* **Passage shown**:
<<<<

FDA: Rare breast cancer in women with implants

In this Dec. 11, 2006 file photo, a silicone gel breast implant is shown at Mentor Corp., a subsidiary of Johnson & Johnson, in Irving, Texas. (AP Photo/Donna McWilliam, file)

GRAND RAPIDS, Mich. (WOOD) — Food and Drug Administration is tracking a rare but deadly cancer that seems to be affecting women with breast implants.

The first cases were reported in 2011, but in February 2017 the FDA reported having more than 350 cases of this rare cancer — nine of which were deadly.

“This is a rare type of cancer. It’s a cancer of the immune system called non-Hodgkin’s lymphoma, in particular, an anaplastic large cell lymphoma,” said Dr. Stephanie Williams, a doctor specializing with hematology and oncology with Spectrum Health.

In the U.S., 300,000 women get breast implants annually.

There are more questions than answers at this point, but Williams said it could be connected to a biofilm — or organisms that develop against any implanted tissue that may lead to inflammation.

>>>>

* **Material provided**:
<<<<

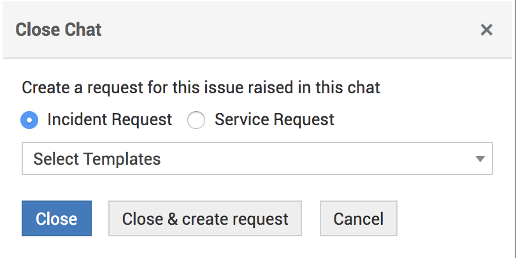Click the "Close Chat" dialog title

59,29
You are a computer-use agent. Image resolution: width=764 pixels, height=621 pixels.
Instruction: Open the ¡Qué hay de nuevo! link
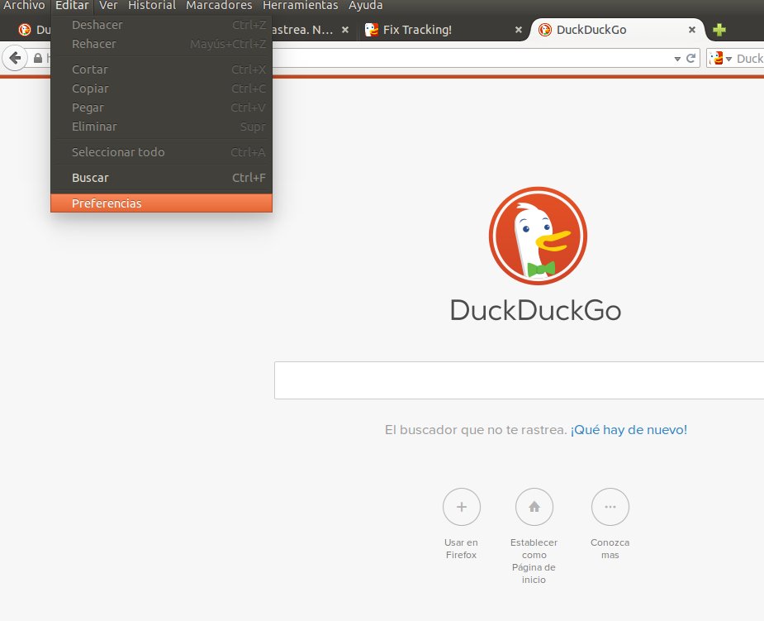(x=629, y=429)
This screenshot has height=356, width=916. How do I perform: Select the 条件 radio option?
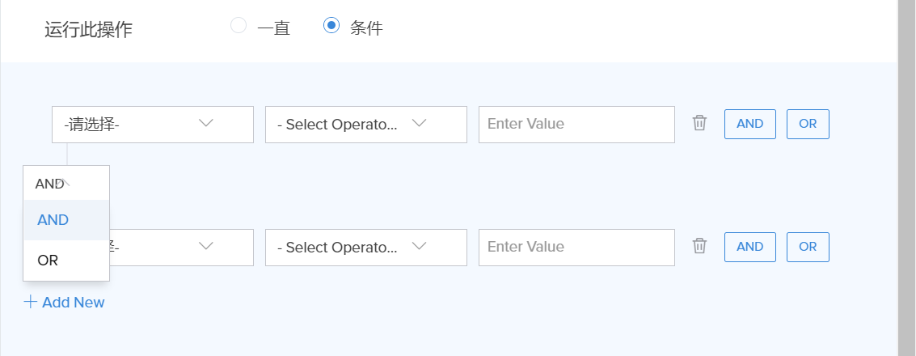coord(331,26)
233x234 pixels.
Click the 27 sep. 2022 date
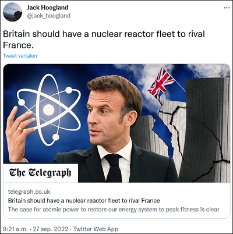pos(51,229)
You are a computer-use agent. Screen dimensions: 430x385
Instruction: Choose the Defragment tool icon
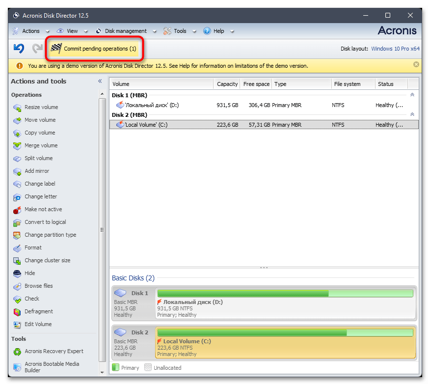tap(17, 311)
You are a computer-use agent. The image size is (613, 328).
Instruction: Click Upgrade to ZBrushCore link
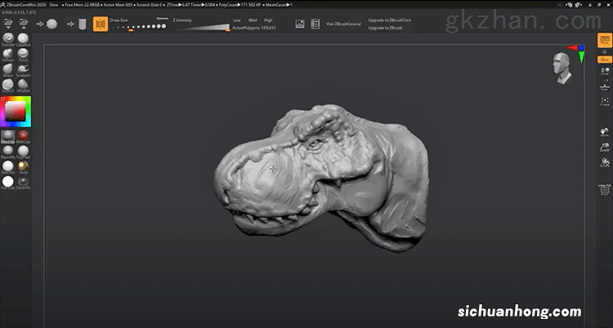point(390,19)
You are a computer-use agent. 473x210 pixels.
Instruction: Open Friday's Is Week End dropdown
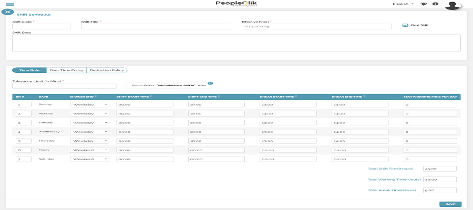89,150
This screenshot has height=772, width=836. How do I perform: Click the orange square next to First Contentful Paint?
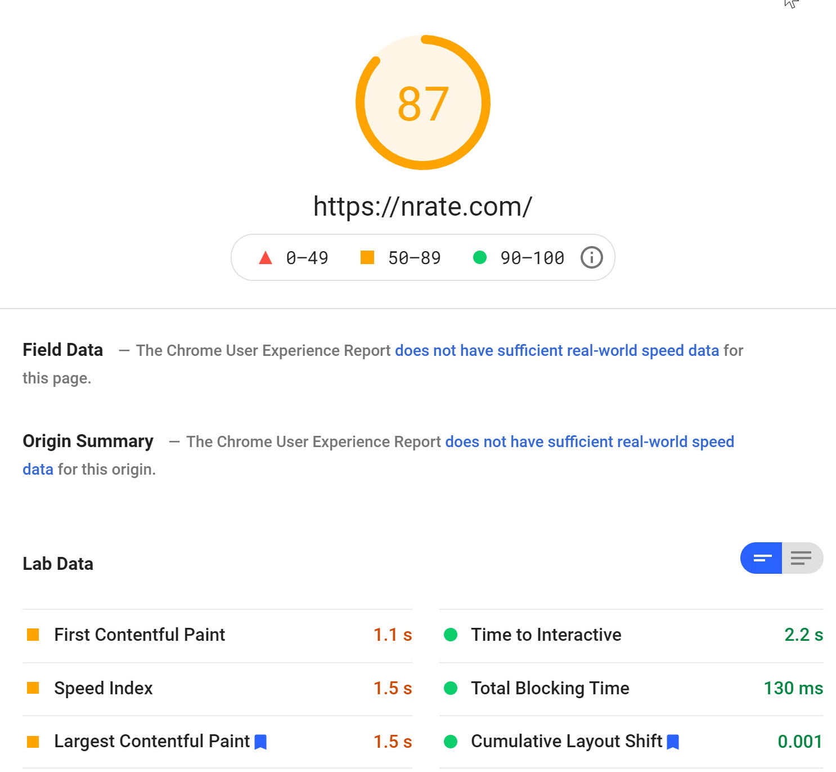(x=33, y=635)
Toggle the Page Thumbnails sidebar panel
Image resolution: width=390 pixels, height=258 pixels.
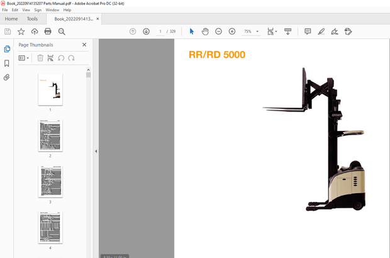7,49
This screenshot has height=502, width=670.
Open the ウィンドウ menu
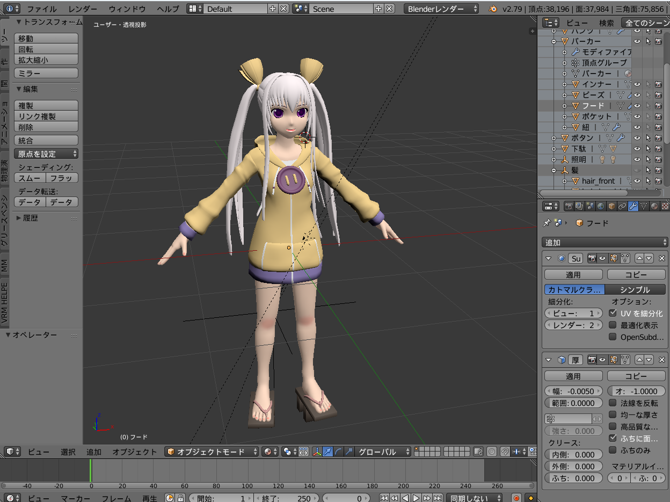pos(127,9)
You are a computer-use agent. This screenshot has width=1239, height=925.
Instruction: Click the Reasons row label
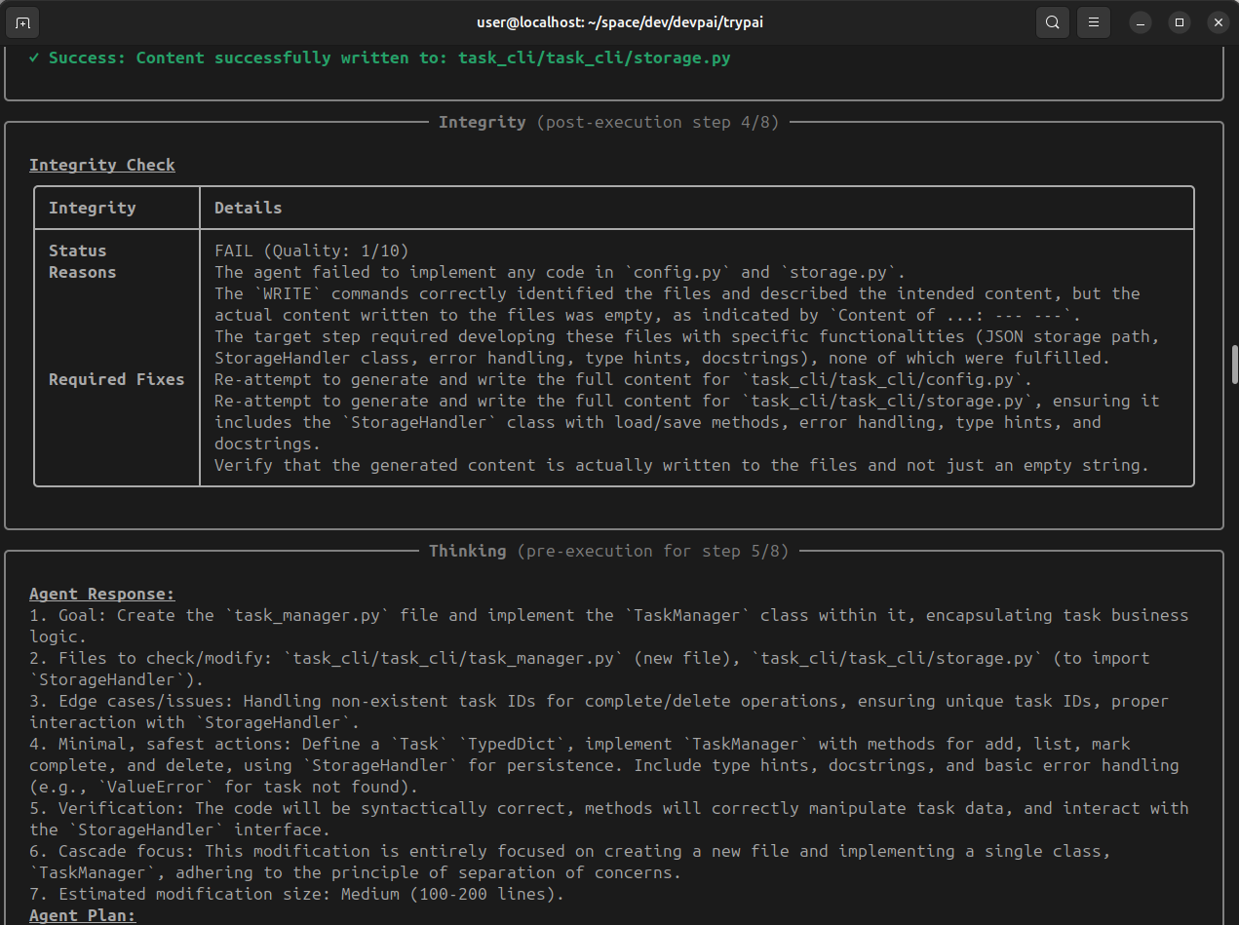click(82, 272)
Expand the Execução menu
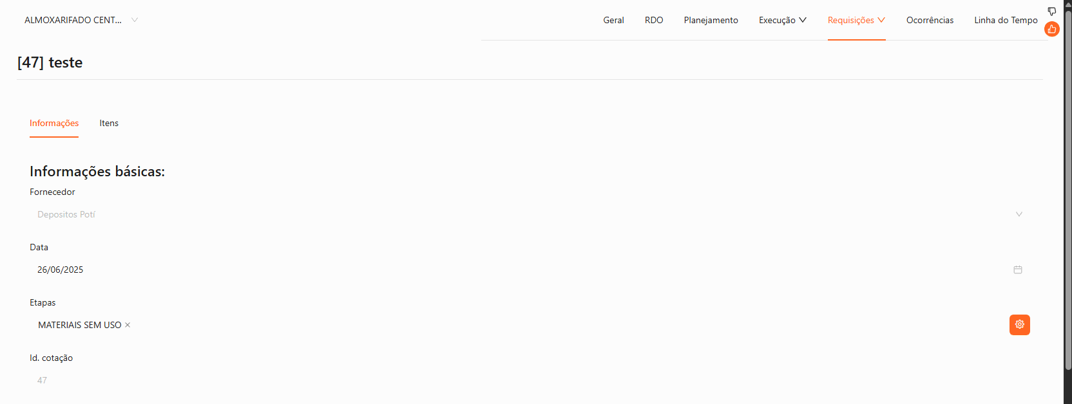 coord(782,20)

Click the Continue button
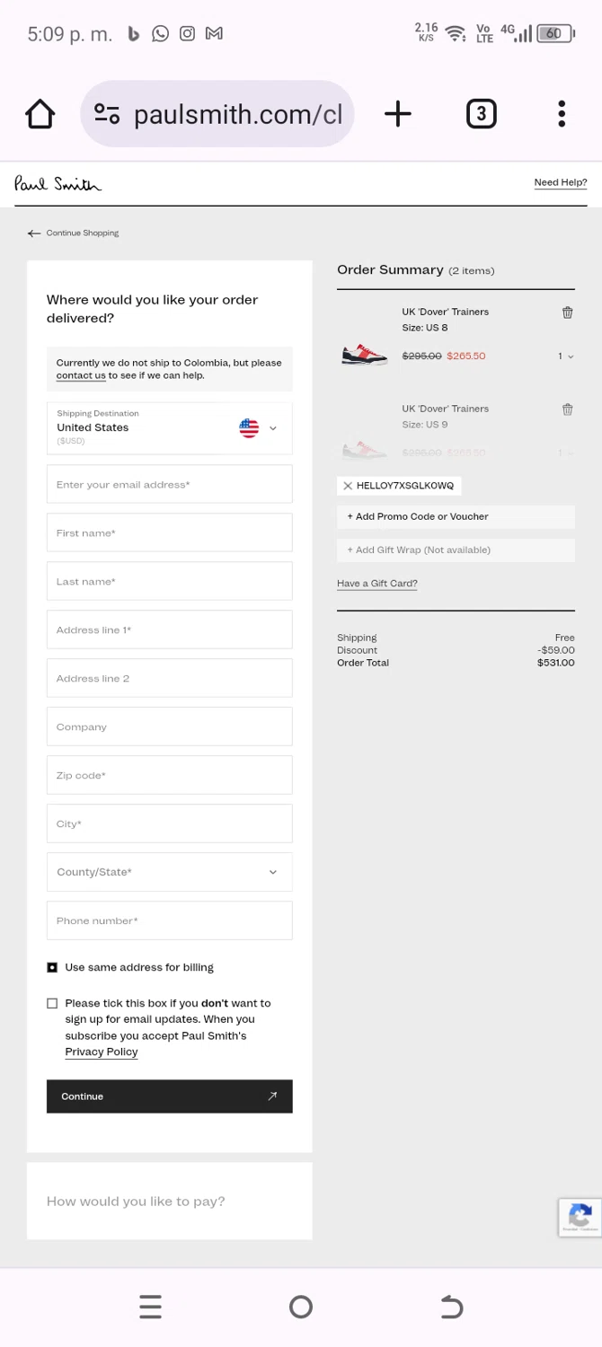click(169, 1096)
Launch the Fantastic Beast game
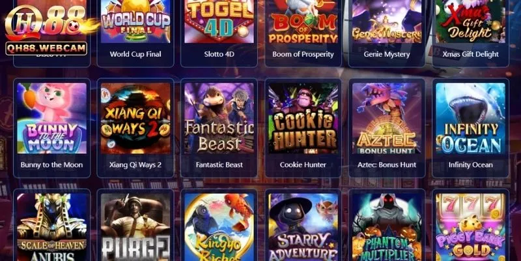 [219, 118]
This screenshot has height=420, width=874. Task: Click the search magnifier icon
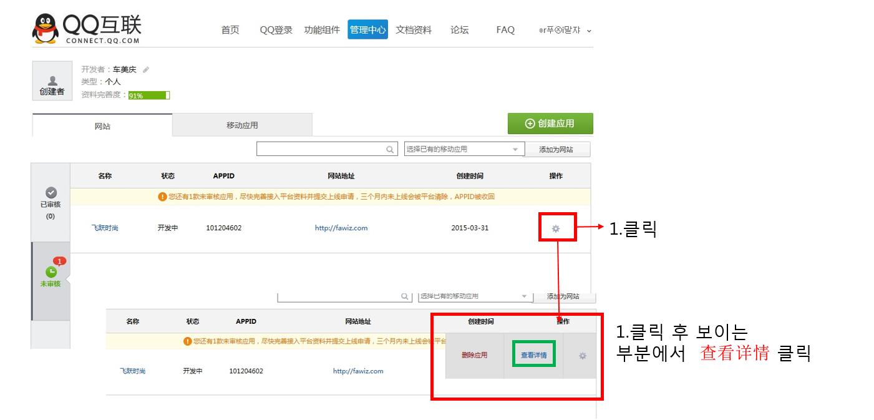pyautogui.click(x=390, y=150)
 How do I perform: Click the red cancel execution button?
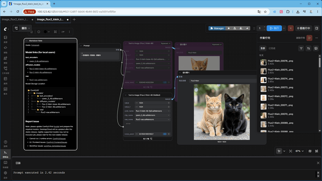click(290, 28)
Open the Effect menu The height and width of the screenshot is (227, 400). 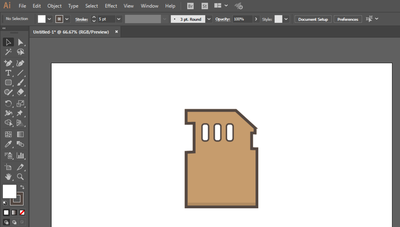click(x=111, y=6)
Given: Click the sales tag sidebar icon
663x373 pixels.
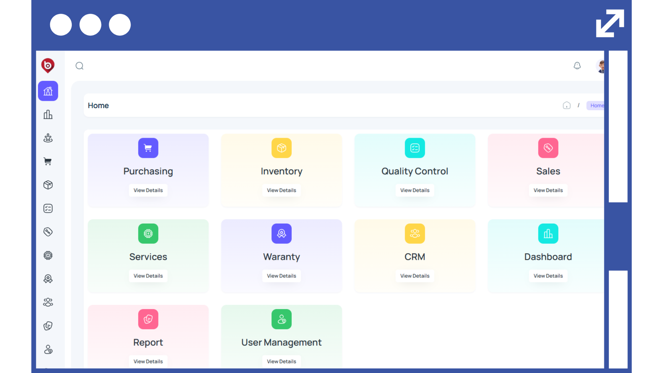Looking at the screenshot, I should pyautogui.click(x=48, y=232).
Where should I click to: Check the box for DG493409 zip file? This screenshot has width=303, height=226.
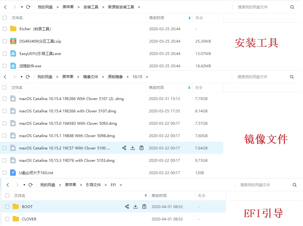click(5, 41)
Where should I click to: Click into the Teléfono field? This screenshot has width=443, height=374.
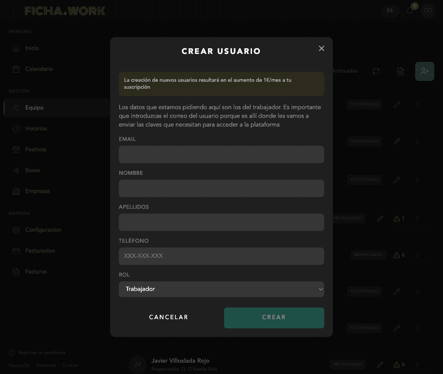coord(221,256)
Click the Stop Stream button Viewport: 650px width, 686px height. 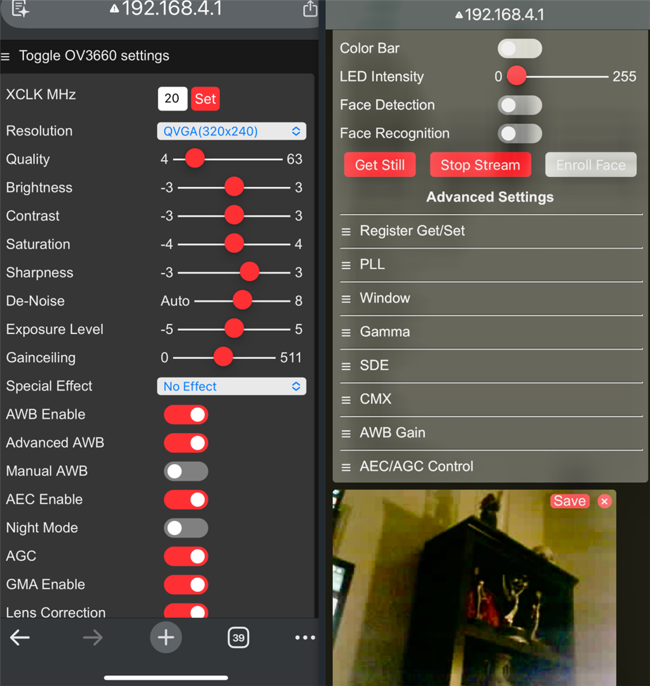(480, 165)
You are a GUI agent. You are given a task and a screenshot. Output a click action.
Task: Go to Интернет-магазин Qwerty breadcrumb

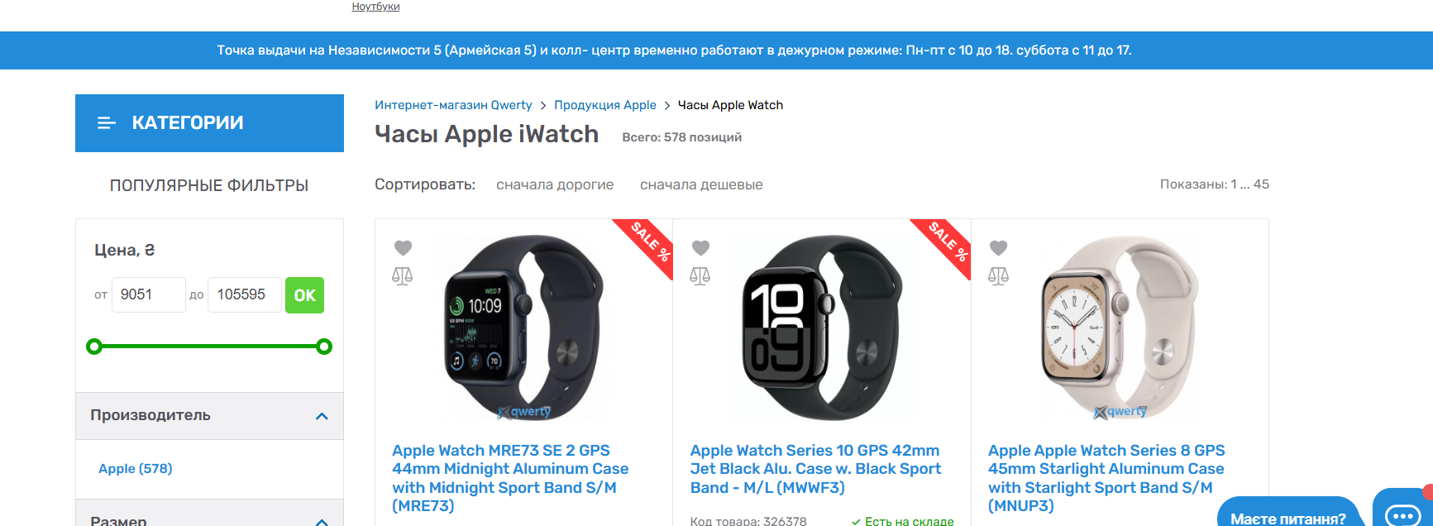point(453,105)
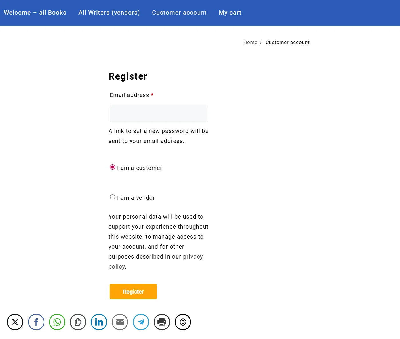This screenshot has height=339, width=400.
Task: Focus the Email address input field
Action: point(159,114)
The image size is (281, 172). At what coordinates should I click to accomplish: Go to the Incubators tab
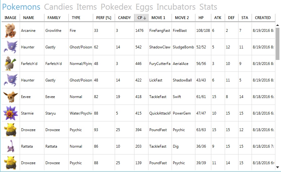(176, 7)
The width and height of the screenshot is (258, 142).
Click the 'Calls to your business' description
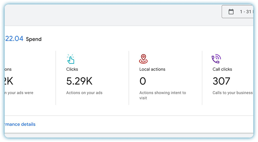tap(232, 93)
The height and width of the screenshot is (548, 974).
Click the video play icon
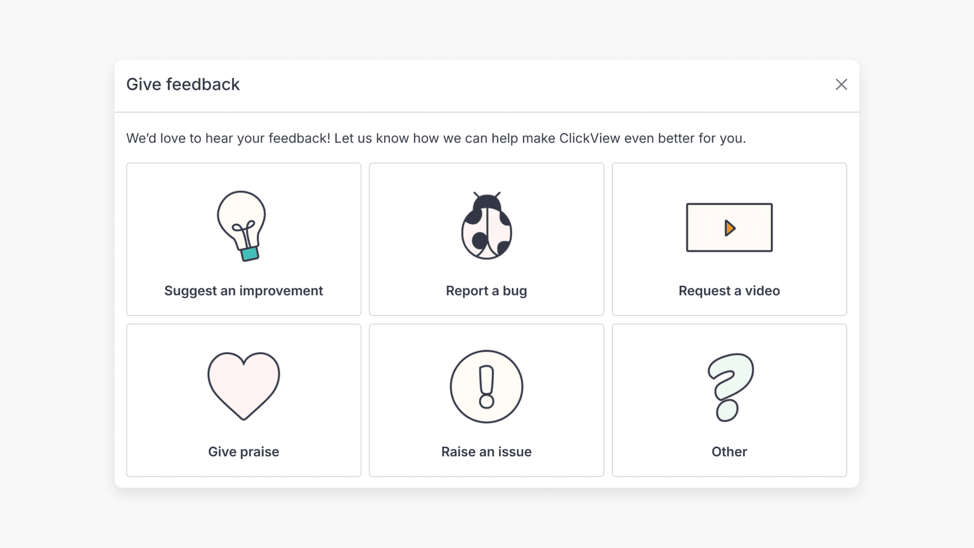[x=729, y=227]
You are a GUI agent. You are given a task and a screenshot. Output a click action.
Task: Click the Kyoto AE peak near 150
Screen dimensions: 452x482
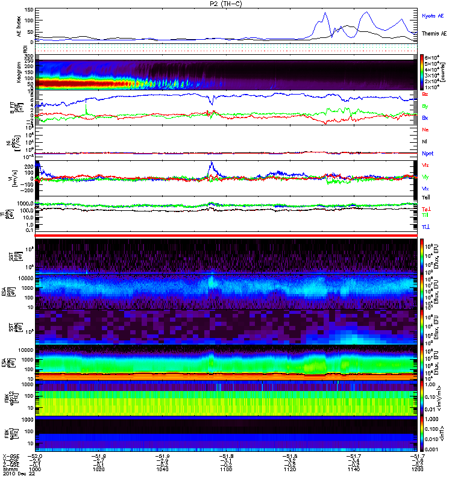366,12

>>>>

* **Exercise requirements**:
• a. Retype the breast implant cancer article word for word, from "In this Dec." up to and including "breast implants annually.".
• b. According to the breast implant cancer article, how many women in the U.S. get breast implants each year?
• c. Continue the breast implant cancer article from its last sentence.

* **Expected outputs**:
• a.
In this Dec. 11, 2006 file photo, a silicone gel breast implant is shown at Mentor Corp., a subsidiary of Johnson & Johnson, in Irving, Texas. (AP Photo/Donna McWilliam, file)

GRAND RAPIDS, Mich. (WOOD) — Food and Drug Administration is tracking a rare but deadly cancer that seems to be affecting women with breast implants.

The first cases were reported in 2011, but in February 2017 the FDA reported having more than 350 cases of this rare cancer — nine of which were deadly.

“This is a rare type of cancer. It’s a cancer of the immune system called non-Hodgkin’s lymphoma, in particular, an anaplastic large cell lymphoma,” said Dr. Stephanie Williams, a doctor specializing with hematology and oncology with Spectrum Health.

In the U.S., 300,000 women get breast implants annually.

• b. 300,000

• c.
“We know in some cases inflammation, in particular, chronic long-standing inflammation can lead to the development of some types of cancer like lymphoma, which is cancer of the immune system,” said Williams.

Doctors are also taking into account the texture of the implant. Of the 359 cases reported, more than 200 where connected to implants with a textured rather than smooth surface.

“Any change in implant certainly any lump, new lump or something that feels different in the breast should notify her doctor,” Williams said.